▶ YOUR OBJECTIVE
Could you repeat, word for word, the line with "You are a computer-use agent. Viewport: 417px" and every line after it in the records below, leaving out any pictures?

▶ RAW DATA

########################################

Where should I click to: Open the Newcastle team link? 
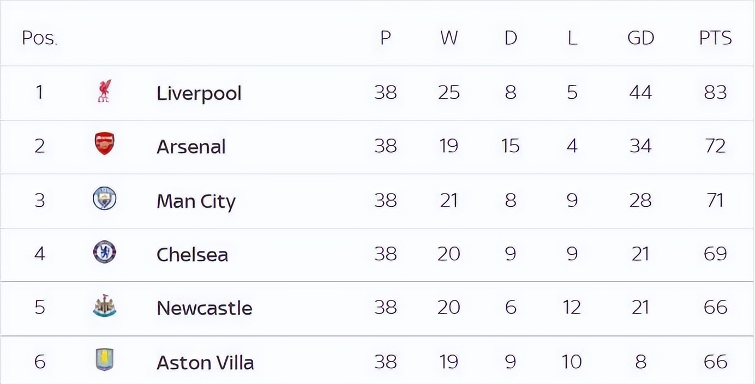tap(204, 308)
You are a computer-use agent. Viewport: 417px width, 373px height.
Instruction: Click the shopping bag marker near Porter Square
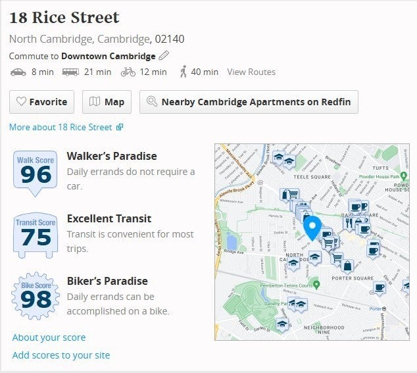[x=347, y=266]
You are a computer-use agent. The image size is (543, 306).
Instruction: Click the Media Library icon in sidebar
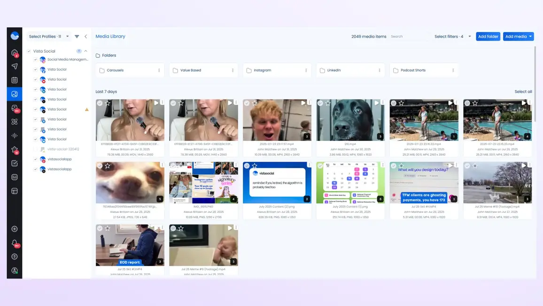click(15, 94)
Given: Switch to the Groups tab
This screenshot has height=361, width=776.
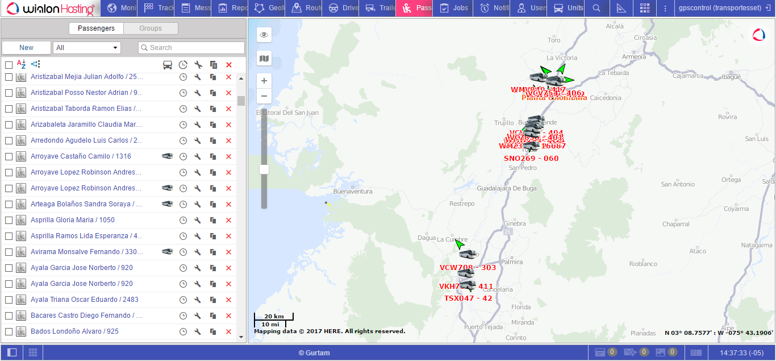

########################################

▶ WRITTEN ANSWER
You are a computer-use agent. Viewport: 417px width, 373px height.
Instruction: Click the shopping bag marker near Porter Square
[x=347, y=266]
You are a computer-use agent. The image size is (543, 306).
Instruction: Click the Media Library icon in sidebar
click(15, 94)
Given: Switch to the Groups tab
This screenshot has height=361, width=776.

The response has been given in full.